Nun war die Zeit gekommen um entweder restlos enttäuscht zu werden oder mit einem seligen lächelt im Gesicht sterben zu können. Zum Glück beides nicht, obwohl man verdammt nahe an letzterer Alternative war. Vorab: der Sound war fett, glasklar und super abgemischt, dadurch kam u.a. der Opener "The Glorious Dead" genauso geil rüber wie auf CD. Im Set dominieren überwiegend die Songs der genialen "False" Scheibe! Ich dachte ich träume und lebe wieder im Jahr 1992, denn ein Klassiker ("Slow", "False", "Chapter 13") jagt den anderen. Sichtlich erfreut von der abgehenden Meute die sich überschlug vor lauter Euphorie , wuchsen die Holländer über sich hinaus. Das Drum Spiel von Ed Warby , der Gesang von Jan Chris de Koeyer (der nichts in seiner Brutalität verloren hat) sowie die Gitarrenarbeit von Frank Haarthoorn und Boudewyn Bonebakker ließen keinen Zweifel aufkommen: Gorefest are back... und wie! Zwar sah man den Herren an, dass sie älter geworden sind, aber die Power haben die Jungs definitiv nicht verloren. Zum Glück! Auch einen neuen Song gaben Gorefest zum Besten, der gleich zu den alten Klassikern zugeordnet werden kann. Ach ja, eine akrobatische Einlage gab es auch noch. Plötzlich hat es Gitarristen Boudewyn im Rückwärtsgang flachgelegt, ohne sichtlichen Grund. Aber schnell und ganz Profi stand er wieder auf ohne eine Miene verzogen zu haben.

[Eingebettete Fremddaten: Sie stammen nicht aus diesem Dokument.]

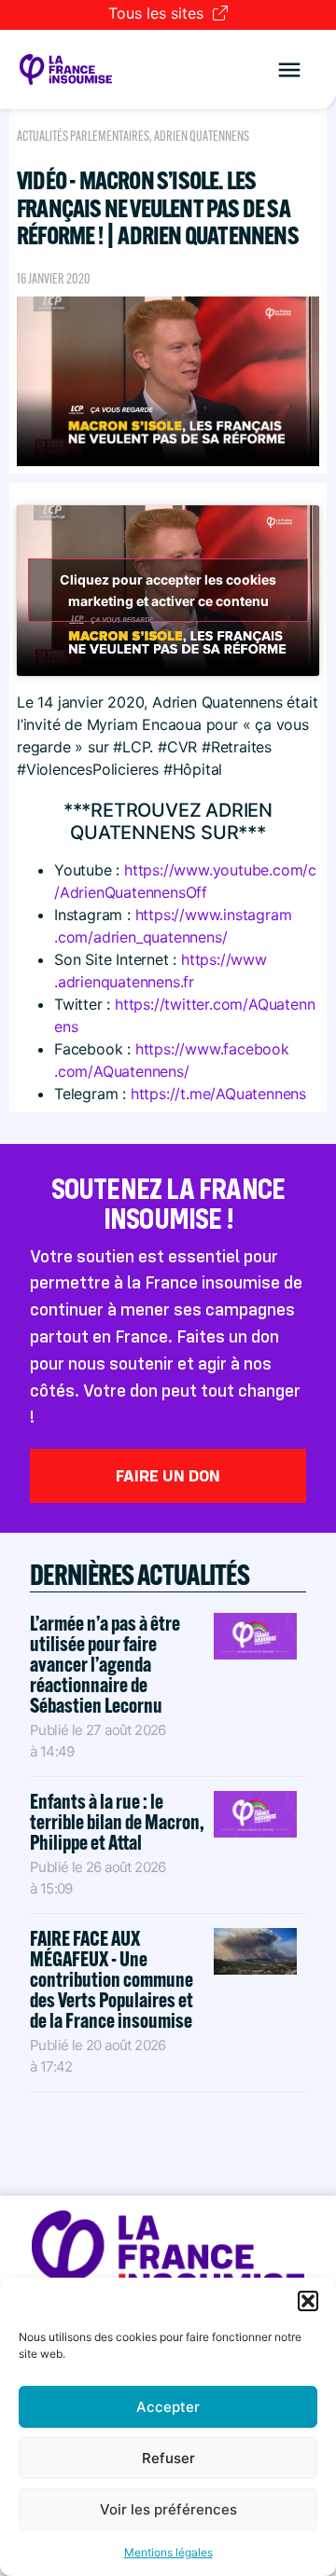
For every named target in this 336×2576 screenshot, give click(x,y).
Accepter (168, 2407)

Unterm Strich das größte Comeback heuer, das tausend andere Metaller bestätigen können.
(Daniel)

Da es mal wieder zum regnen angefangen hatte, zog man sich nun dezent zum inneren Bekämpfen der äußeren Feuchtigkeit zurück. Das Unterfangen war auch recht erfolgreich, denn schließlich hörte es dann doch noch auf zu schütten, wozu allerdings reichlich Gerstensaft von Nöten war. Reichlich angestrahlt fand man sich in den frühen Morgenstunden vor der Black Metal Stage wieder ein um Samael in Augenschein zu nehmen. Erstaunlich viele Hartgesottene waren anwesend um zur Mischung aus Industrial und Metal abzufeiern. Das Hauptaugenmerk lag klar auf den Songs neueren Datums, die durch den wuchtigen, druckvollen Sound entsprechend unterstrichen wurden. Aber ohne ältere Songs kommen auch die schweizer Artgenossen nicht aus und z.B. "Baphomets Throne" wurde stürmisch gefordert und gefeiert.